I would never corner Christians and demand that they explain themselves. Yet you and your compatriots think this is acceptable behavior. "I enjoyed the couple of conversations we had," you wrote. It was not fun for me.

Christians who don't know me often demand, as you did, that I explain:

  1. Why I am an atheist.
  2. How the universe began (as if being an atheist automatically makes me an astrophysicist). "Nobody knows," I reply. "Science is advancing every year."
  3. What happens when people die. "Nobody knows," I reply.
  4. What is "spirituality."

You may think your questions were unique. They were not. Rich and I both find being grilled by Christians rude and tiresome.

I suggest you see a therapist to discuss your bias against atheists.
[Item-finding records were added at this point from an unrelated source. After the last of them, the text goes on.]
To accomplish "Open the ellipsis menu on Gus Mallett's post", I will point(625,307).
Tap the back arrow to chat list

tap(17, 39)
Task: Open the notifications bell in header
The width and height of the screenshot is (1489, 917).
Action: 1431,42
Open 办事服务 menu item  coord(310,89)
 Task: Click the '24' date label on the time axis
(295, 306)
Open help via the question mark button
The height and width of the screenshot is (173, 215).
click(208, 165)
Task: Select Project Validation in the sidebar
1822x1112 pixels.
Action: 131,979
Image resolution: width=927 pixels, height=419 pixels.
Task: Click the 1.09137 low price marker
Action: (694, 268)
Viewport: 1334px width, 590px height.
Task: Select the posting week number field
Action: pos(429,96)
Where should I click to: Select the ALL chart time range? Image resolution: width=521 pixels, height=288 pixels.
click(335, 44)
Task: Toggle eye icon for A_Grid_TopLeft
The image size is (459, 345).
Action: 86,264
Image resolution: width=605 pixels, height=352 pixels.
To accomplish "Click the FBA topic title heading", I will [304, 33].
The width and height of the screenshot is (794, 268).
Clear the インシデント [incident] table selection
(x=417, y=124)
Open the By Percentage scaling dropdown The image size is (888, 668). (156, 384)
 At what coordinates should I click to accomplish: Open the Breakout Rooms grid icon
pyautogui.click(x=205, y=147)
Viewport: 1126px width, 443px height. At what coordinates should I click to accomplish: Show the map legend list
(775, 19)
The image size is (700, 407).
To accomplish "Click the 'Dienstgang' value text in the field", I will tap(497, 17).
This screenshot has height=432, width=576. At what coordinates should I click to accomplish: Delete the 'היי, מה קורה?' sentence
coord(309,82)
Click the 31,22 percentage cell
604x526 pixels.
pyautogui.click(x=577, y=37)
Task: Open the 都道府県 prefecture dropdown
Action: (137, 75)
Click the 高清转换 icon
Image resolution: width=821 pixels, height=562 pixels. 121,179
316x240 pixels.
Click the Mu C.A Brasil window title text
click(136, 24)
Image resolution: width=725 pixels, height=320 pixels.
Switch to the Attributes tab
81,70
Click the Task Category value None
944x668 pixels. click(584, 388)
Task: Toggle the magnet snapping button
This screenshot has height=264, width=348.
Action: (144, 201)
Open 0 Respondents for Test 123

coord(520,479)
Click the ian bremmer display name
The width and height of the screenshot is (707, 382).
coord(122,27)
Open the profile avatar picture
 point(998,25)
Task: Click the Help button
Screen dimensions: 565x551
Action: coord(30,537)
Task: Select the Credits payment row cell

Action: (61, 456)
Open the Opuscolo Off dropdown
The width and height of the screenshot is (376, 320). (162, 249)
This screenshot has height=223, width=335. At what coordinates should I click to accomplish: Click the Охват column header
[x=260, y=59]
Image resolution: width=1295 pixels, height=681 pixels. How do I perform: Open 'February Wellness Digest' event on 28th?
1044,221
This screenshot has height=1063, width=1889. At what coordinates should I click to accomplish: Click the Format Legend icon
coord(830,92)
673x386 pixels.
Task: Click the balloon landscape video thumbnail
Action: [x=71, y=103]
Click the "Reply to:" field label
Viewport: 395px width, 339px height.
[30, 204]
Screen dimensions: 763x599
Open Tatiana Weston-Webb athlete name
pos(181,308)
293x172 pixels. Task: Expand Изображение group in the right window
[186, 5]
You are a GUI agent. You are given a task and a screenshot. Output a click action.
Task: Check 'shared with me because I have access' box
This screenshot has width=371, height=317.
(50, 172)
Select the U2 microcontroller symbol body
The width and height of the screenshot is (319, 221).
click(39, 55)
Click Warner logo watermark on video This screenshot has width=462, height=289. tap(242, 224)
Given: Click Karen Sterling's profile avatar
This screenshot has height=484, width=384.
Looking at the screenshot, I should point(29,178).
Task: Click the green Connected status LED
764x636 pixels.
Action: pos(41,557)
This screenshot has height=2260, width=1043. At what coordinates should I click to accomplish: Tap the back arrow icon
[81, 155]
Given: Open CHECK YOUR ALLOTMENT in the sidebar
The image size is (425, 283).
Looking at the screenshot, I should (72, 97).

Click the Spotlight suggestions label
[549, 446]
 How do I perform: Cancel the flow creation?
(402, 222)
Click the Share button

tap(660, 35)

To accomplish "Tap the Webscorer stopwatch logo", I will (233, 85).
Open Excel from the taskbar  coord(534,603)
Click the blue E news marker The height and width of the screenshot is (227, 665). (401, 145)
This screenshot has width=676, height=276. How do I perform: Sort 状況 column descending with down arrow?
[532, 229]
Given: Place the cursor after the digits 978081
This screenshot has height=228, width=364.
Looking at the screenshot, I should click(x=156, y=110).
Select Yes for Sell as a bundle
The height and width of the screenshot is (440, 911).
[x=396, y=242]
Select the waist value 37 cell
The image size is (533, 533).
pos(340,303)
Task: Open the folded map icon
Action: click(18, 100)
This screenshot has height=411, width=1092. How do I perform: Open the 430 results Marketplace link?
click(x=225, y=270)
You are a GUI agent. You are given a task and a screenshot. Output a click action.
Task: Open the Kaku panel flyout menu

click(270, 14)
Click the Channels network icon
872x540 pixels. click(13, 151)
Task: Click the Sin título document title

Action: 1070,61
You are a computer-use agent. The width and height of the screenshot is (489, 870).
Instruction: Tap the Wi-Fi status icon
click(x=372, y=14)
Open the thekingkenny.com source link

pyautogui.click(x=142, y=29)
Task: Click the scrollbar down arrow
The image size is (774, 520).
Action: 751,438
Yes, I am perfectly capable of "agreeing to disagree." How else do you think I live peacefully in an area dominated by Republicans and Christians?

Kathleen

@anglophone

Thank you.

@LiterateHiker
Thanks for sharing those details. It helps me understand your position better. I can see now why you have no interest in examining it philosophically, which I also might not if I had lived through what you endured as a child. My experience in the Baptist church had a few uncomfortable moments, but nothing as terrifying as I can imagine that was for you.

@yvilletom I'm sorry you had to experience that, but very glad you didn't suffer it from your parents.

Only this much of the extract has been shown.